YOUR GOAL
Could you print the lines below exactly, from the one holding "Gift Certificate FAQ (43, 778)" through the last line, with no other output?
======== TASK INPUT
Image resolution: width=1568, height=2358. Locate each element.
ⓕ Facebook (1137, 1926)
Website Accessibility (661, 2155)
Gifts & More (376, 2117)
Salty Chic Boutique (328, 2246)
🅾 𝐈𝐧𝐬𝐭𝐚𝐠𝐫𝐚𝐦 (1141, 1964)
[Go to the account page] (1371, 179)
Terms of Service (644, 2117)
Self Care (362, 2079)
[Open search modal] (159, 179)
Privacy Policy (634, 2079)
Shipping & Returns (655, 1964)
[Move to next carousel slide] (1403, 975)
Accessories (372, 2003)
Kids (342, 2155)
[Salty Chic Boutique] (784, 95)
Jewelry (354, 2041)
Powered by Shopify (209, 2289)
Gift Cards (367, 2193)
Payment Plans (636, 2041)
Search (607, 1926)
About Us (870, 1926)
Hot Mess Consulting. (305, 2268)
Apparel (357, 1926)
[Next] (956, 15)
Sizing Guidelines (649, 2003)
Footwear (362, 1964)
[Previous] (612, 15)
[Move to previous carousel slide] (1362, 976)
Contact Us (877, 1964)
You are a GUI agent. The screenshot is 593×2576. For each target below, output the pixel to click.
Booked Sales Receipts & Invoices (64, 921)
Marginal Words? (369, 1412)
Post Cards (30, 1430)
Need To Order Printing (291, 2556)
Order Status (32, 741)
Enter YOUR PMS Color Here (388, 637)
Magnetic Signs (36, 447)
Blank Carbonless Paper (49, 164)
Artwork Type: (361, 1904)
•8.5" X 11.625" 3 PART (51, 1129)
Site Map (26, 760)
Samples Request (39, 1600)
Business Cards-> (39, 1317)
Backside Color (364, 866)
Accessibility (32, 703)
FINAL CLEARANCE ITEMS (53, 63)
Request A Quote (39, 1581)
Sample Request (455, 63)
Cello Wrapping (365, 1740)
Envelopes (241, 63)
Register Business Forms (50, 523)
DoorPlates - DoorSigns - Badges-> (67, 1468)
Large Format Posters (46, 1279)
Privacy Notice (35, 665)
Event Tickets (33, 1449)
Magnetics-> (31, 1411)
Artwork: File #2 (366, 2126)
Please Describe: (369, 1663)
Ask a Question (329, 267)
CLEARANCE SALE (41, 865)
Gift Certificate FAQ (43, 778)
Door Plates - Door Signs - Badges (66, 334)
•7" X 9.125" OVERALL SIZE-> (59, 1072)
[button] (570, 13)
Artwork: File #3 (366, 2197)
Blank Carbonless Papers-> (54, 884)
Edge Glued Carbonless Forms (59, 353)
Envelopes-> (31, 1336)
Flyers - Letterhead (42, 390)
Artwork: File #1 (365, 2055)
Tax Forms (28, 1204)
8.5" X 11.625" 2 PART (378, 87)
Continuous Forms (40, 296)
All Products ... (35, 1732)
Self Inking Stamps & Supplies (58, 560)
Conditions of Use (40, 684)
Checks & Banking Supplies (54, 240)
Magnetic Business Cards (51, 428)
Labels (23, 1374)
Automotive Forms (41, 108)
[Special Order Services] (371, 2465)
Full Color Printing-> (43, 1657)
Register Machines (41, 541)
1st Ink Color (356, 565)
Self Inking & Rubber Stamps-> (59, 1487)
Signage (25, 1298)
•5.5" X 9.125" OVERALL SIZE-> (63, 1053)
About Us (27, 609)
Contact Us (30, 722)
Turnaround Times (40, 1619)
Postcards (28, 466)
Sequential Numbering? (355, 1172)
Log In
================
TASK RESPONSE
Gift Certificate FAQ (43, 778)
Door Plates - Door Signs - Badges (66, 334)
•7" X 9.125" OVERALL SIZE-> (59, 1072)
[button] (570, 13)
Artwork: File #3 (366, 2197)
Blank Carbonless Papers-> (54, 884)
Edge Glued Carbonless Forms (59, 353)
Envelopes-> (31, 1336)
Flyers - Letterhead (42, 390)
Artwork: File #1 (365, 2055)
Tax Forms (28, 1204)
8.5" X 11.625" 2 PART (378, 87)
Continuous Forms (40, 296)
All Products ... (35, 1732)
Self Inking Stamps & Supplies (58, 560)
Conditions of Use (40, 684)
Checks & Banking Supplies (54, 240)
Magnetic Business Cards (51, 428)
Labels (23, 1374)
Automotive Forms (41, 108)
[Special Order Services] (371, 2465)
Full Color Printing-> (43, 1657)
Register Machines (41, 541)
1st Ink Color (356, 565)
Self Inking & Rubber Stamps-> (59, 1487)
Signage (25, 1298)
•5.5" X 9.125" OVERALL SIZE-> (63, 1053)
About Us (27, 609)
Contact Us (30, 722)
Turnaround Times (40, 1619)
Postcards (28, 466)
Sequential Numbering? (355, 1172)
Log In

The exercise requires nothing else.